Relator argues that the commissioner’s representative erred in finding that he did not follow the standard operating procedures and that he knowingly violated BPI’s quality assurance policies. The record demonstrates that relator (1) realized a part that had been previously in place was not present during this run of the spindle and failed to investigate the problem; (2) failed to double-check his measurements against the quality assurance plan; and (3) failed to double-check the target control sheet with the quality assurance plan. In his testimony, relator admitted his deviations from the plan. Given these facts and the scope of the review, we conclude the evidence supports the commissioner’s representative’s findings of fact.
Having found the commissioner’s representative’s findings of fact are reasonably supported by the record, we next consider whether the facts constitute disqualifying misconduct as a matter of law. Employment misconduct includes “negligent or indifferent conduct, on the job or off the job, that demonstrates a substantial lack of concern for the employment.” Minn. Stat. § 268.095, subd. 6(a)(2) (Supp. 1999). Here, the findings reveal conduct demonstrating “a substantial lack of concern for the employment.” See Minn. Stat. § 268.095, subd. 6(a)(2). An employer has a right to expect that its employees will abide by reasonable instructions and directions. McGowan, 420 N.W.2d at 596. Even “[a] single incident where an employee deliberately chooses a course of action adverse to the employer can constitute misconduct.” Ress, 448 N.W.2d at 524 (citation omitted).

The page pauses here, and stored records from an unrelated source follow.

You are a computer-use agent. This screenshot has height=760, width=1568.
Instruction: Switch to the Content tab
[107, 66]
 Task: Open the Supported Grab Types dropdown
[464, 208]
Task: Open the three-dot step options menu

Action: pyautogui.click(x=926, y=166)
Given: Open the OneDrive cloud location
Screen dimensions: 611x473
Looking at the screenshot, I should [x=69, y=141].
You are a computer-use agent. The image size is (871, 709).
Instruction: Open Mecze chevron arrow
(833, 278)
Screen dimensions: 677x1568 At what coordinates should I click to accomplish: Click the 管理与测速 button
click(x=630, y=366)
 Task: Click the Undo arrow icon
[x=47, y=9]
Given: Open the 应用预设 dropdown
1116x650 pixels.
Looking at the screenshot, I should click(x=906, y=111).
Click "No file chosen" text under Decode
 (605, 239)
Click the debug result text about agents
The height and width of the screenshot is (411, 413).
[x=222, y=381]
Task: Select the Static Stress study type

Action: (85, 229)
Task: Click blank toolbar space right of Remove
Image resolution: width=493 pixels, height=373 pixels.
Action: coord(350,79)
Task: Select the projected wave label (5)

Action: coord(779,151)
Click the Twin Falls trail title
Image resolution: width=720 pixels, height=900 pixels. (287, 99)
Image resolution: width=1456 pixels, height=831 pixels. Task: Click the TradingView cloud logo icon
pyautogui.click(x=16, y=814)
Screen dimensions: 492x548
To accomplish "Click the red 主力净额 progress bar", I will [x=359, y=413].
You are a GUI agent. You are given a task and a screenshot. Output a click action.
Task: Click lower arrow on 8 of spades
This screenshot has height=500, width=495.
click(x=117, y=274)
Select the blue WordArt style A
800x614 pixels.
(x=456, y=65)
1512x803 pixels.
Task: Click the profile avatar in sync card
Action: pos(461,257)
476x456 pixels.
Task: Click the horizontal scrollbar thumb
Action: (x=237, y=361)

The record reveals that the relator was aware of how important the contract was to his employer, yet he disregarded quality control guidelines. Relator was also aware of the accuracy necessary in the production of these parts and the previous problems BPI had experienced with satisfying this customer. Relator admitted to disregarding parts of the plan. A knowing violation of an employer’s policies or rules constitutes misconduct. See Montgomery v. F&M Marquette Nat. Bank, 384 N.W.2d 602, 604 (Minn. App. 1986) (not properly processing $28,000 in overdrafts is misconduct), review denied (Minn. June 13, 1986); Sivertson v. Sims Sec., Inc., 390 N.W.2d 868, 871 (Minn. App. 1986) (finding that leaving post rather than waiting for replacement in violation of employer policy is employment misconduct); Ruzynski v. Cub Foods, Inc., 378 N.W.2d 660, 663 (Minn. App. 1985) (holding that falsifying a time card and knowingly violating employer’s time card policy is misconduct). Because relator knowingly failed to follow his employer’s reasonable instructions regarding the quality control plan, we find that he committed employment misconduct.
Finally, relator contends that the commissioner’s representative erred when she did not explain why she deviated from the reemployment compensation judge’s findings on credibility. But nothing in the decisions of either the reemployment compensation judge or the commissioner’s representative suggests that it was based on witness credibility. Because there were no credibility determinations, this argument is without merit.